For the past year or so, I've been working with the Cary Institute of Ecosystem Studies as a data manager, and doing a lot of data science basically every day, and I had a little bit of spare time this year in between undergrad and grad school, so I decided to create a Shiny app to explore synesthesia.

What is grapheme-color synesthesia?

So for anyone who isn't sure what this is, synesthesia is a neurological phenomenon where, well there are many different types of synesthesia, but there's a particular type called grapheme color synesthesia, and in this case people associate letters or numbers or other sort of graphemes, like characters, with colors in their minds. And that doesn't mean, and I have this type of synesthesia, that doesn't mean that I actually see colors when I see these letters, but I sort of imagine associations between colors and letters.

So I'm showing you a few letters of the alphabet here. A is very strongly red for me, B is blue, C is yellow, D is also blue, but a very distinct shade of blue from B, so you get the idea.
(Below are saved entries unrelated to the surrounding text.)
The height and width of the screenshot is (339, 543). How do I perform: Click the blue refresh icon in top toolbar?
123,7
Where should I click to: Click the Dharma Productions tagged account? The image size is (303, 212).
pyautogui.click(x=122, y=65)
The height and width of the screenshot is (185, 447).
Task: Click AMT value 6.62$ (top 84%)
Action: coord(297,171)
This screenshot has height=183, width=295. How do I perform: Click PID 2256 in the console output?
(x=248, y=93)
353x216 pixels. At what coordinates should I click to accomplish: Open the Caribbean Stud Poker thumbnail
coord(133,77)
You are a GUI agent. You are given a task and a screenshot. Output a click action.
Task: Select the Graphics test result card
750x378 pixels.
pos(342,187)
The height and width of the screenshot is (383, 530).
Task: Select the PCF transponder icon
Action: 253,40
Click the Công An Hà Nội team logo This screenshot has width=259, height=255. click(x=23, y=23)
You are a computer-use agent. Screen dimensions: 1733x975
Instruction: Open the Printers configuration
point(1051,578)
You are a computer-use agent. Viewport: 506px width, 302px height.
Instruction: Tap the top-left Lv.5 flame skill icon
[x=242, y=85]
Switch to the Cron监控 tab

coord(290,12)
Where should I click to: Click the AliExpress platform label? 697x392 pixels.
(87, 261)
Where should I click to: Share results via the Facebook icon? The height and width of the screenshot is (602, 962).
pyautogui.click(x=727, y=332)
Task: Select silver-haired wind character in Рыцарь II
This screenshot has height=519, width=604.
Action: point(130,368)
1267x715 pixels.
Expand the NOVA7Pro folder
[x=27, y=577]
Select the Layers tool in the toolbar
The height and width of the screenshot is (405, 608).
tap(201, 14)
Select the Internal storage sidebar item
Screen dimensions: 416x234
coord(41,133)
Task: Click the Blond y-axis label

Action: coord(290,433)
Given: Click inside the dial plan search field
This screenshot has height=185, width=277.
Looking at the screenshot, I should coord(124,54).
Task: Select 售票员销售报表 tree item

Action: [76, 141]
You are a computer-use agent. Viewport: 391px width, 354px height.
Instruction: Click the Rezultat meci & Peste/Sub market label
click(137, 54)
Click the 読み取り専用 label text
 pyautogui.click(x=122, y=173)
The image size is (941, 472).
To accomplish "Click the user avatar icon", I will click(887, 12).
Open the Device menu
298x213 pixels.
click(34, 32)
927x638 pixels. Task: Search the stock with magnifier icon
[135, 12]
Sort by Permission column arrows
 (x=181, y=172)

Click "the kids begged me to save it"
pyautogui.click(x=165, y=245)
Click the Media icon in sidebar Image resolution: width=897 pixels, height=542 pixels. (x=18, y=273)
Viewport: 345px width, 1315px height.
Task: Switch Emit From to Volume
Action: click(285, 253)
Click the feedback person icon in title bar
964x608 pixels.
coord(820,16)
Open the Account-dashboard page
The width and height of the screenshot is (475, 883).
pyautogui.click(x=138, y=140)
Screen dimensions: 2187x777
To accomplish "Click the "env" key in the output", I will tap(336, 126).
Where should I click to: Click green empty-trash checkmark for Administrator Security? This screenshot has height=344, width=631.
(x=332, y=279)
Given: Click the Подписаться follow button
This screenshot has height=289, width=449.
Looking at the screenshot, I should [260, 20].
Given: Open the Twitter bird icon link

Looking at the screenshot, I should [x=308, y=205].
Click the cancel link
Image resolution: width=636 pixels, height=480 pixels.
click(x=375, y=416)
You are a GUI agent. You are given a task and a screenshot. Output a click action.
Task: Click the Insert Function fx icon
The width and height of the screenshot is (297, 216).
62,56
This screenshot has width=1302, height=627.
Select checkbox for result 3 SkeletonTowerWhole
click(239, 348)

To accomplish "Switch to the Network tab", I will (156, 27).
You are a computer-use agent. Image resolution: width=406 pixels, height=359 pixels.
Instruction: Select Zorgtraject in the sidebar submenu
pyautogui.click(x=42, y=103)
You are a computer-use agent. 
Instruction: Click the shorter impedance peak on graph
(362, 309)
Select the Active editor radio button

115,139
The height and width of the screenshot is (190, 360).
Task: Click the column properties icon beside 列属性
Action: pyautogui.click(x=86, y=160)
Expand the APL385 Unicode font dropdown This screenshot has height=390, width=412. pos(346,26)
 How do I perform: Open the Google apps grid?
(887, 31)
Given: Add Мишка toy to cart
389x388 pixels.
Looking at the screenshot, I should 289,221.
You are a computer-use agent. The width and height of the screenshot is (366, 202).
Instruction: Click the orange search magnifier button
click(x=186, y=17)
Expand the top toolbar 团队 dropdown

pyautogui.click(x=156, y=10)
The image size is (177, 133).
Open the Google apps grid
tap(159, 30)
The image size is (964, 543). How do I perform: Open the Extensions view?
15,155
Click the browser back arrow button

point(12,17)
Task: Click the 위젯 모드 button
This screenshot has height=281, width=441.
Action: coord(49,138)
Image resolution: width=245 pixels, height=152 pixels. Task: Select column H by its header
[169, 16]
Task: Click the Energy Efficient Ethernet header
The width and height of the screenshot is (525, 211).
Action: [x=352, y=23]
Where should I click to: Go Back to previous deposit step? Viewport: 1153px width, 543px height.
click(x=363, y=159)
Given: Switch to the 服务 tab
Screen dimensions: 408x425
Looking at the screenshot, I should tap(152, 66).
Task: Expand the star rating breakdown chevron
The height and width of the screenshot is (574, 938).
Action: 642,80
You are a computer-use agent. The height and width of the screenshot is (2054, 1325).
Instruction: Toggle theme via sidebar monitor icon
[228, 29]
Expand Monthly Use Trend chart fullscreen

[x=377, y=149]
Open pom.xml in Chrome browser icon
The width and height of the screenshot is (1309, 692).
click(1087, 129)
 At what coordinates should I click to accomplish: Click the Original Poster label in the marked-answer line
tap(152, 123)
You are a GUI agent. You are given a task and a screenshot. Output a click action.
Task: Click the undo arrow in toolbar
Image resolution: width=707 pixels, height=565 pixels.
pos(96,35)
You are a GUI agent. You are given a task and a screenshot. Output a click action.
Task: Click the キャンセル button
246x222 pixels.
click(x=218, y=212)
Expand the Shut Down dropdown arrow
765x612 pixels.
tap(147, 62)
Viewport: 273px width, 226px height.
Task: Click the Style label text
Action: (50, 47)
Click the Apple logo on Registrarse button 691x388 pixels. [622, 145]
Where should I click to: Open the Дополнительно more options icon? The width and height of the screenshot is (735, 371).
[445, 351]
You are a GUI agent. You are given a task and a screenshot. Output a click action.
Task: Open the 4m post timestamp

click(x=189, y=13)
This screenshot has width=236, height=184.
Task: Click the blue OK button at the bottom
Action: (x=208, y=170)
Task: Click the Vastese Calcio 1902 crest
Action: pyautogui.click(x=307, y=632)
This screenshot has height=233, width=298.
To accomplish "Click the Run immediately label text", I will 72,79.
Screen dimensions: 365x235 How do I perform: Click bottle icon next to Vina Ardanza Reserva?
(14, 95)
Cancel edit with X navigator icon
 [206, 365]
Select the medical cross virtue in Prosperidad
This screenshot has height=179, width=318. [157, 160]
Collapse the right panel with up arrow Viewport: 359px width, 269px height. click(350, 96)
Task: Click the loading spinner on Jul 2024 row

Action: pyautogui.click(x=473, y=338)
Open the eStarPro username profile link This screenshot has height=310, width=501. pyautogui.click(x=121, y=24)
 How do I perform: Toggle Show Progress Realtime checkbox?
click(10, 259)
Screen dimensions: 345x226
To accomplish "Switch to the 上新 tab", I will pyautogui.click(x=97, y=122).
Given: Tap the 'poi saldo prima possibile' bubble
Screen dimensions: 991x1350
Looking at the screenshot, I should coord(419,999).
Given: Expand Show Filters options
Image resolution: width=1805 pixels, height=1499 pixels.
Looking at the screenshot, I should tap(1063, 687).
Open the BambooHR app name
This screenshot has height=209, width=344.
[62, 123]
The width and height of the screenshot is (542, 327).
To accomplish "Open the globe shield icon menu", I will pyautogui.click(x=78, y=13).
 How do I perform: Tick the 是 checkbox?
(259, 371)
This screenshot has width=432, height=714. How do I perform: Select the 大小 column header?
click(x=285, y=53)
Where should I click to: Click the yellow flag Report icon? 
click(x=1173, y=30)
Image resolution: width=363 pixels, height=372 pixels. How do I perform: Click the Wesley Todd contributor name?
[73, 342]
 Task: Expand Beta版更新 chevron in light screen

And I have had synesthesia as long as I can remember, and these associations have remained constant since I was a kid, and it's just kind of a fun little party trick. It's not, it doesn't really affect my daily life very much, but when I tell my friends about my synesthesia, they always want to see my alphabet, they always want to know what color their name is, they want me to show them words typed out the way I imagine them in my mind's eye. And this is actually not trivially easy to do because you have to change the color of every single letter. So for a while I had a Google doc going where I could copy and paste individual letters to show people what different words would look like, but that was really clunky and annoying.

So then I started Googling to see if there was a tool online that would allow me to show people my synesthesia, and I came across this project by Bernadette Sheridan, where she is also a synesthete, and she created a tool where you can type in any word, in this case I've entered my name, and you see what it looks like in her synesthesia colors. And that's really cool, but it's problematic for me because this looks really wrong to me, these are the wrong colors. Actually several of them happen to line up with mine, but for example K is not yellow-green in my head, it's more of a magenta, and so this bothers me and there was no way to put in my own colors.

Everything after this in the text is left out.